The earliest years make the biggest impact, Home-Start makes sure those years count.

Our volunteers provide peer-to-peer, relationship based support to families. We use our experience and local knowledge to ensure that support is shaped by parents to get the best results for children.

Children's essential social, emotional and life skills are developed when they are babies and young children.  Those who have stable, loving, consistent, fun childhoods have a greater chance of developing into healthy teenagers and happier adults, with better job prospects, healthy relationships and improved mental and physical health.

We believe that it is crucial to spend time with parents and their young children. 

Home-Start's approach means that families who haven’t felt comfortable engaging with other services feel able to work with our volunteers.

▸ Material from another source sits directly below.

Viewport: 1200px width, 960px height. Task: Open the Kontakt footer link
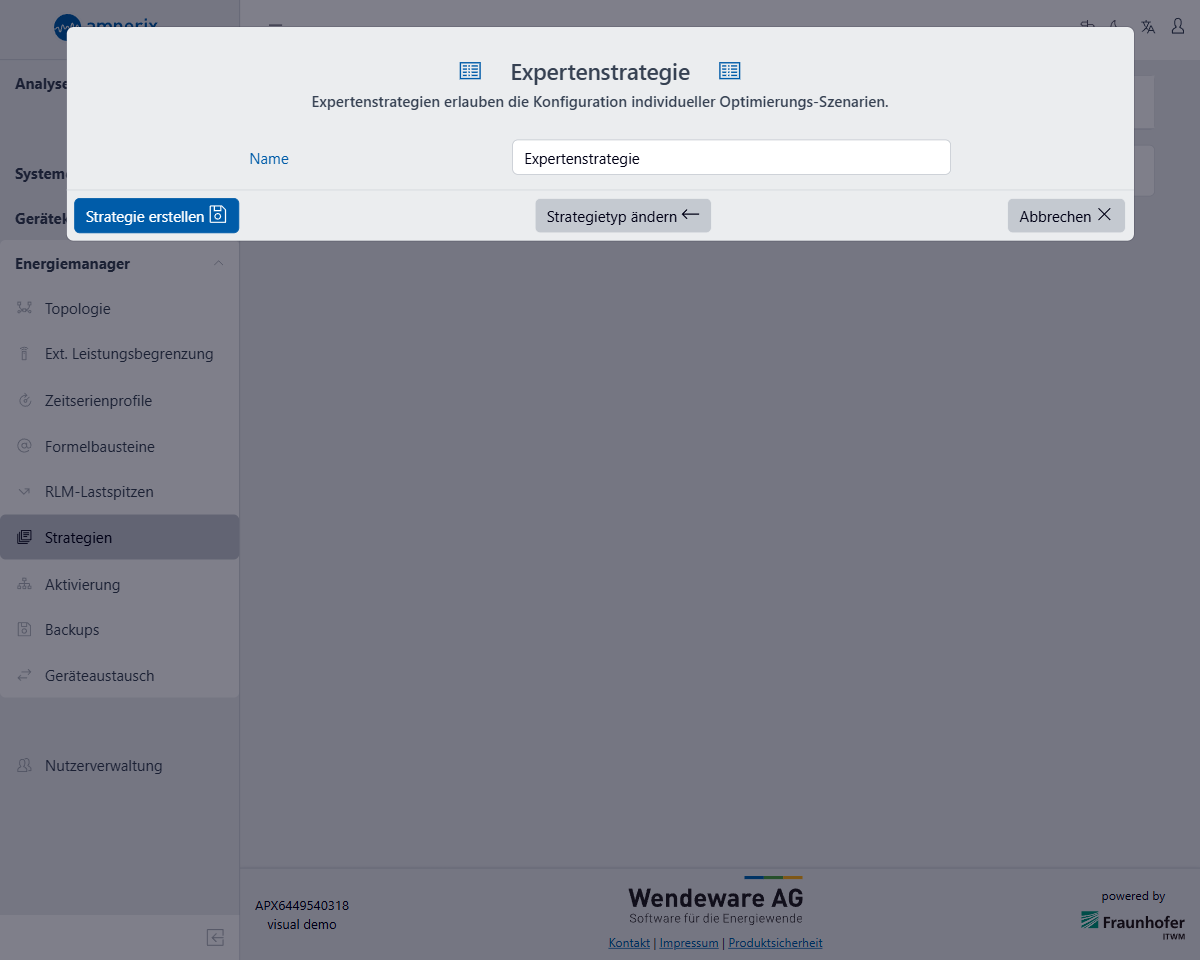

To us, it makes more sense to spend £1,500 to support a family with young children for a year - before their problems escalate. The alternative is to to keep on spending " £17 billion per year on addressing damaging problems that affect children and young people such as mental health problems, going into care, dropping out of school, unemployment and youth crime". (Source: Early Intervention Foundation). 

Graham Allen MP said:

A central component of Home-Start’s service is to provide support early, before family problems or pressures evolve into deeper and more challenging forms of family crisis. This early intervention approach enables families to strengthen their own capabilities and gives them a vital source of sustained support.  Given the difficult social and economic forces that are currently affecting families across the country, it is my hope that Home-Start will continue to steadfastly support vulnerable families.

Professor Tanya Byron said:

There are lots of people who might have come to us [Child and Adult Mental Health Services], but who didn’t because they had input from you [Home-Start].